Tuesday, February 28, 2006

Dubai World Ports #2

Here are some economic points by Nouriel Roubini that expand upon my recent post about the Dubai World Ports matter. Emphasis added.
The current political saga and debate about the purchase by a Dubai-based company of the management of six US ports misses the most crucial point: with a US current account deficit running towards $900b this year and probably above one trillion $ next year, in a matter of a few years foreigners may end up owning most of the U.S. capital stocks: ports, factories, corporations, land, real estate and even our national parks. This is basic accounting: if you run a current account deficit (import more than export, spend more than your income, save less than you invest) you need to borrow from the rest of the world to finance such excess of spending (on private and public consumption and investment) over your national income....

Also, the worry about unfriendly regimes is somehow misplaced as, unfortunately, the countries that are now financing the US current account deficit are not our friends and allies but, potentially, our geopolitical rivals or unfriendly states. In the 1980s, the biggest financer of US twin deficit deficits were the U.S. geo-strategic allies: Japan and Europe. Today instead, the biggest financers of the U.S. twin deficits are China, Russia and Saudi Arabia. China is potentially the most significant strategic rival of the US or, at least, a strategic competitor; Russia is a relatively unstable country that is not a US ally and is becoming increasingly authoritarian; while Saudi Arabia is an authoritarian and unstable regime that has been using a small part of its accumulation of petrodollars to finance Islamic fundamentalism around the world. So, for its own financing the US is effectively captive to the political decisions of potentially unfriendly states, an indeed worrisome "balance of financial terror". The war on terror and the war in Iraq are being financed by China, Russia, Saudi Arabia and a bunch of other unfriendly or unstable countries (Nigeria, Venezuela, Iraq, etc.). And all these countries and their private and public investors, whether friendly or unfriendly, now increasingly want to buy US equities rather than useless bonds....
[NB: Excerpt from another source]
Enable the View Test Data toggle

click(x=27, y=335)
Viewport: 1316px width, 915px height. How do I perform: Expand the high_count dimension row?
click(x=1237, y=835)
they will sell us their goods and services and they will require to be paid not in IOUs but rather real assets and the gems of the US capital stock. It is only a fair trade. And if we do not like that as a nation, maybe we should start taxing the rich, cut our budget deficit and have more public savings as we did in the 1990s; we should consume less, save more and build less homes that are increasingly bubbly. The alternative is clear: if we continue with our current patterns of spending above our incomes, by 2013 the US foreign liabilities could be as high as 75% of GDP and an increasing fraction of such liabilities will be in the form of equity, i.e. foreigners owning our capital, real estate, assets, ports, parks and whatever other national gems we own. It is simply a matter of basic national income accounting: if you spend more than your income, the willingness of your creditors to lend you money will eventually shrink and you will be instead forced to sell them your real assets rather than IOUs and debts on which you may eventually would want to default on. Any smart creditor know he/she needs collateral against its credit claims; and there is no better collateral than taking over directly the assets of the reckless debtor. Caveat Emptor!

1 comment:

R J Adams said...

An opinion I agree with wholeheartedly, except that Roubini states at one point: "....we should be thankful that China has been willing so far to finance us at low interest rates and thus allowed the reckless deficits of the US government and the US consumer."
Soon to be a new superpower, perhaps even the next superpower (perish the thought), the government's sell-out to China is surely playing right into their hands. Rather than be thankful for Chinese benevolence - there is no such thing! - America should perhaps be more suspicious, and certainly more aware of their rather obvious motives.